→ **Work item**: Decide whether each statement below agrees with the text on aneurysm flow modeling, answering yes or no and quoting the words of the text that settle it: (a) Imaging was performed at 30 frames per second. (b) Vessel walls were treated as rigid. (c) The analysis used snapshots from the first cardiac cycle.

Patient-specific geometries of cerebral aneurysms were reconstructed from 3D rotational angiography images.13 (link) Digital subtraction imaging was performed by use of a constant injection of contrast agent at 24 mL/s for a 180° rotation in 8 seconds. Imaging was performed at 15 frames per second. Data from these images was transferred to a workstation (Phillips Healthcare, Best, The Netherlands) and reconstructed into 3D voxel data with the use of the standard proprietary software. 3D reconstructions were compared with views from the conventional angiogram to assess the completeness of the rendering. Cases with incomplete rendering or inadequate filling of the parent artery or the aneurysm were discarded.
Unstructured grids composed of tetrahedral elements were generated with a resolution of approximately 0.1 mm, resulting in grids of roughly 2–5 million elements. Vessel walls were assumed rigid, and blood flow was considered incompressible and Newtonian. Numeric solutions of the unsteady 3D Navier-Stokes equations were obtained under “typical” pulsatile flow conditions.14 (link) The inlet boundaries of all models were located in the internal carotid artery, the vertebral artery, or the basilar artery.
Two cardiac cycles were simulated with a time-step size of 0.01 second for a heart rate of 60 bpm. The analysis in this work was based on 100 snapshots of the velocity vector field generated during the second cycle. IA necks were identified on the reconstructed vascular models and used to label the aneurysm and the parent artery.15 (link) Subsequent flow characterizations were restricted to the aneurysm.

→ **Data taken from a collection**:
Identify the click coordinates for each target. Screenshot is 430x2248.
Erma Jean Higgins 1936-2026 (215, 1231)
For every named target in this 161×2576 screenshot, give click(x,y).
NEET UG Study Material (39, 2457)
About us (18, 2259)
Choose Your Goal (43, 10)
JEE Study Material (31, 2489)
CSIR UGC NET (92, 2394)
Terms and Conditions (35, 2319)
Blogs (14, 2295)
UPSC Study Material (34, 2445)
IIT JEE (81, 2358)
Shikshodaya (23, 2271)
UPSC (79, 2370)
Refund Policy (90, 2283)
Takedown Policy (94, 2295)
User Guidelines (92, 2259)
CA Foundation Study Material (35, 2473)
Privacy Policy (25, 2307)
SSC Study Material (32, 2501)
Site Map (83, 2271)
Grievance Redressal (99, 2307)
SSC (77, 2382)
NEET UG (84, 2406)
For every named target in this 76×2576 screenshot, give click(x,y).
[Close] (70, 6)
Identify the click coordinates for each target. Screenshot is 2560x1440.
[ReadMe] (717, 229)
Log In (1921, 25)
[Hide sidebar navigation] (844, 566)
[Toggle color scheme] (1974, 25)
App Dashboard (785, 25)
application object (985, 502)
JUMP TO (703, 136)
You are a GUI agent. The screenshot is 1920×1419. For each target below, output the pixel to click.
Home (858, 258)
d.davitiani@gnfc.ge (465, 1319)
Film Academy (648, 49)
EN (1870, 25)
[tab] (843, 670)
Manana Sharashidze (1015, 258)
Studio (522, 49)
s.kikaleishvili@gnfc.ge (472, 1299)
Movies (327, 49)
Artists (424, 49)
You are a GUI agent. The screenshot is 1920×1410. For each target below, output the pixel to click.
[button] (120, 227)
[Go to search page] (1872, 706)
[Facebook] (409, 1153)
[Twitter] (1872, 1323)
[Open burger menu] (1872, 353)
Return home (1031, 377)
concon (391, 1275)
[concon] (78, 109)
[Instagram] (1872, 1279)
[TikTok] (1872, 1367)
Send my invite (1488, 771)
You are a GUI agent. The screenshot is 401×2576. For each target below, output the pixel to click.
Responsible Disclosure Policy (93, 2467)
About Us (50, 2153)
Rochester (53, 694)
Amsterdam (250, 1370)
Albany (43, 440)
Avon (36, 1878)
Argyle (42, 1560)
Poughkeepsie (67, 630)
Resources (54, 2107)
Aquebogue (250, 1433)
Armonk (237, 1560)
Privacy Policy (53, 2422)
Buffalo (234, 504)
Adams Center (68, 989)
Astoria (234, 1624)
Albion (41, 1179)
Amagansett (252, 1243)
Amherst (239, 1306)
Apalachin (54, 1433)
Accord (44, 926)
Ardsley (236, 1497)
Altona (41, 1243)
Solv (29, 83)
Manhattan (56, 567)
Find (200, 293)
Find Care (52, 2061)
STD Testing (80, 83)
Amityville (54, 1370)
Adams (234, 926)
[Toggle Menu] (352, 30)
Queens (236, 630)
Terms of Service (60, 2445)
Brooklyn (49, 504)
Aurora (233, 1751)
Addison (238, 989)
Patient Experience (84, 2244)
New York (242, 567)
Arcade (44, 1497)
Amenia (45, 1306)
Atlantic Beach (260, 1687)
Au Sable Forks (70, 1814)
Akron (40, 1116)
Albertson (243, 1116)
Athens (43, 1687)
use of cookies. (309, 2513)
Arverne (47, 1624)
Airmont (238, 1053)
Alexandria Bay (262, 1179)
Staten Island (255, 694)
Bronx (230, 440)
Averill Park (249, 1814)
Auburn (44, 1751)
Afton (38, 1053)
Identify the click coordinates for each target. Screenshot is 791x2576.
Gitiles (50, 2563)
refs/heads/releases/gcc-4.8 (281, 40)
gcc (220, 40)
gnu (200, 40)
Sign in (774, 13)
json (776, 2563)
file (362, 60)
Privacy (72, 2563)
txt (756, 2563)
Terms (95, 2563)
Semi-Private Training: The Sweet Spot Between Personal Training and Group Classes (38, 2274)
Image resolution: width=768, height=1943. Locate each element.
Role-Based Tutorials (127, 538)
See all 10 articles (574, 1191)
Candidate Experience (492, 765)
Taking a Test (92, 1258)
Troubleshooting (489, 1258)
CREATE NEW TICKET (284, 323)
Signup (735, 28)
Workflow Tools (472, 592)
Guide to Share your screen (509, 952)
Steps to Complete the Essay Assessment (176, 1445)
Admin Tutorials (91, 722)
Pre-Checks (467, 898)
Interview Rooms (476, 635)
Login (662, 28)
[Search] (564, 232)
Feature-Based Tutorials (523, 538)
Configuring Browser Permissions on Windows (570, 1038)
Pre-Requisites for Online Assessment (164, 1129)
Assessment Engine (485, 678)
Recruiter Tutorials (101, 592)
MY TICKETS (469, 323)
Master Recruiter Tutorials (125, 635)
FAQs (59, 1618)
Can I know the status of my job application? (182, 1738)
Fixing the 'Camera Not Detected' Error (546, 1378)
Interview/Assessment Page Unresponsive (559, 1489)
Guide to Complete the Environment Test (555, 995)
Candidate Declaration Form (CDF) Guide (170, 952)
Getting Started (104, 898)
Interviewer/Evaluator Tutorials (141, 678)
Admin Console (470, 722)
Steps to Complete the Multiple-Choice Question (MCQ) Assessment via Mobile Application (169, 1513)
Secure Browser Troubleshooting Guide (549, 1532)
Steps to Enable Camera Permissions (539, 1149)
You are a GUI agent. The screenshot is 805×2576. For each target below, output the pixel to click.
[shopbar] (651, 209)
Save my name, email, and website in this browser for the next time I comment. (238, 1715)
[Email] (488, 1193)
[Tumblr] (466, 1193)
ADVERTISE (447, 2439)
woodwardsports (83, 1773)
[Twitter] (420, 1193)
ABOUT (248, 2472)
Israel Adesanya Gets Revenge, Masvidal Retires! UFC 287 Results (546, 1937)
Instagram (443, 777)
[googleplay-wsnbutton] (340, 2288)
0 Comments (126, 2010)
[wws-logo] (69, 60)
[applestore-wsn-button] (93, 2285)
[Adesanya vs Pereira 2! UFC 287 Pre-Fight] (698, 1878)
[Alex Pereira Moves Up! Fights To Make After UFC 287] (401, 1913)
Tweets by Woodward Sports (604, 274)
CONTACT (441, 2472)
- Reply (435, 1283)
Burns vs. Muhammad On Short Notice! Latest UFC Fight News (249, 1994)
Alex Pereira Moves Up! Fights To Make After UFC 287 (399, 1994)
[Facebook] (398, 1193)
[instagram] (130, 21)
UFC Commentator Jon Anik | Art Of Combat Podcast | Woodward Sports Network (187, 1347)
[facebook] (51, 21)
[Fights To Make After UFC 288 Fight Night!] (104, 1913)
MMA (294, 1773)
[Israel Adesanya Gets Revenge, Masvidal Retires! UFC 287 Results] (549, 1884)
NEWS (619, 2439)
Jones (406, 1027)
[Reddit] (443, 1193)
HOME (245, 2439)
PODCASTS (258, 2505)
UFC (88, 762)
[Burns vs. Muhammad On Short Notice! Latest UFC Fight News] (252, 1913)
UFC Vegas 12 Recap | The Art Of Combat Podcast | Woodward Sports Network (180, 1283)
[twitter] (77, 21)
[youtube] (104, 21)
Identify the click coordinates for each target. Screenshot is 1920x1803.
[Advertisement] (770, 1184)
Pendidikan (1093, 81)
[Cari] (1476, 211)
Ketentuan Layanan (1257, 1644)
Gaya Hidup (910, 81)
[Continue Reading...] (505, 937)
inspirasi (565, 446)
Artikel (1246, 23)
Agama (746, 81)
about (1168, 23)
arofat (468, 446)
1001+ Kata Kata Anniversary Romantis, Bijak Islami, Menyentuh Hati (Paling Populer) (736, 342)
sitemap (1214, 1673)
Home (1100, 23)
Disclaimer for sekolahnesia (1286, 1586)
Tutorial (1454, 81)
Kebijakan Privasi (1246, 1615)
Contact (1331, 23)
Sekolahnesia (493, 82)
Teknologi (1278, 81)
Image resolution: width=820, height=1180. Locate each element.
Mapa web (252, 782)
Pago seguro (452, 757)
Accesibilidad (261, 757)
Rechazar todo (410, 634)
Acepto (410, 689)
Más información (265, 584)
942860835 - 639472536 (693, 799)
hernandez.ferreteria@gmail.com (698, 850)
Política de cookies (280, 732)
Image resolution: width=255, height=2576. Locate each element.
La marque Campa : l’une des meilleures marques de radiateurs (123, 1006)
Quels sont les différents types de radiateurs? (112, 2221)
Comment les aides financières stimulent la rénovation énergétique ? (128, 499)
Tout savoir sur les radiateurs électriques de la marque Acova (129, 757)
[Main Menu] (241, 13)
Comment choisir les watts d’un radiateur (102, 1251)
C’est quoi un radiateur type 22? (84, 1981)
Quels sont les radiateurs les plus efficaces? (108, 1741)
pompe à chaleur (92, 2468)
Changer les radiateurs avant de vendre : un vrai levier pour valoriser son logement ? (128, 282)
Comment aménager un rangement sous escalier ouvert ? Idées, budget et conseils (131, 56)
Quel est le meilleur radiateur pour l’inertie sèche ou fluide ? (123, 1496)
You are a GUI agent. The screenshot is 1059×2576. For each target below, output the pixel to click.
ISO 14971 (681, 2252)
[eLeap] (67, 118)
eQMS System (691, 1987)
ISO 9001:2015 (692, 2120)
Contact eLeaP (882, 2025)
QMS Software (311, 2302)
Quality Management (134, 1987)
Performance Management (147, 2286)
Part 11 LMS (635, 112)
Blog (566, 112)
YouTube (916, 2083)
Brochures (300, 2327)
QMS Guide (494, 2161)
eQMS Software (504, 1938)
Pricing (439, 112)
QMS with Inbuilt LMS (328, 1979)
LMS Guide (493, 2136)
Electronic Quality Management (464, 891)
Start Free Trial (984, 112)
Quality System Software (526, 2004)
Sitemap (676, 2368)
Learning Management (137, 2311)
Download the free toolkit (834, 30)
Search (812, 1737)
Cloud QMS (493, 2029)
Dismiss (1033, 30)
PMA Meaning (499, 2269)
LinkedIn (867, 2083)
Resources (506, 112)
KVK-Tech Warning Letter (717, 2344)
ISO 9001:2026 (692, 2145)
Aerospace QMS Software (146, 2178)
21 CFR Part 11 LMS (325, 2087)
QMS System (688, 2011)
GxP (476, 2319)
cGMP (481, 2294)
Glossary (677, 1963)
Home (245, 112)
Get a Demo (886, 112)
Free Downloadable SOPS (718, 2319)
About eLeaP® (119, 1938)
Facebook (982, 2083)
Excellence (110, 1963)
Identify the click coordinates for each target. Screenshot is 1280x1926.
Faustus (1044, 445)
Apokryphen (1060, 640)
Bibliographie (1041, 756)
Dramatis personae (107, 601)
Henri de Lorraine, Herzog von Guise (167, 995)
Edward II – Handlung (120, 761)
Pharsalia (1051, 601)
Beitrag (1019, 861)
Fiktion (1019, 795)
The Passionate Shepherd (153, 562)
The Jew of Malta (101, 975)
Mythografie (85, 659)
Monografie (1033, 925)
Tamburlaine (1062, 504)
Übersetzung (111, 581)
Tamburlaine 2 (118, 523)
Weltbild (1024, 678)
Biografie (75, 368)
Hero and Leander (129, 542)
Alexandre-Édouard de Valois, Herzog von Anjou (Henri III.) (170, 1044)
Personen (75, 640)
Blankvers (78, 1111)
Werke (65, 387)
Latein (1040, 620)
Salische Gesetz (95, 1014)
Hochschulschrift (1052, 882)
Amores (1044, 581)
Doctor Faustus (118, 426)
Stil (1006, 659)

→ **Exercise solution**:
(a) No: "Imaging was performed at 15 frames per second."
(b) Yes: "Vessel walls were assumed rigid"
(c) No: "The analysis in this work was based on 100 snapshots of the velocity vector field generated during the second cycle."